» **WHAT YOU NEED TO DO**:
Return each line of the items below that contains the string "pixels", matching case exactly.

Entries from a dataset
.....

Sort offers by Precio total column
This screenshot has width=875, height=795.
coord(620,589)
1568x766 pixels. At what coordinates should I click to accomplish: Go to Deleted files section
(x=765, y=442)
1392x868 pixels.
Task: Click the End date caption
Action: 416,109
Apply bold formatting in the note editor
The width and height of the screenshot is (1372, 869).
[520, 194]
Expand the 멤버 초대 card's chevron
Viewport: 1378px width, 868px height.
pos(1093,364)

.....

» **TASK RESULT**:
1568x766 pixels. At what coordinates should I click to accomplish: Go to Deleted files section
1392x868 pixels.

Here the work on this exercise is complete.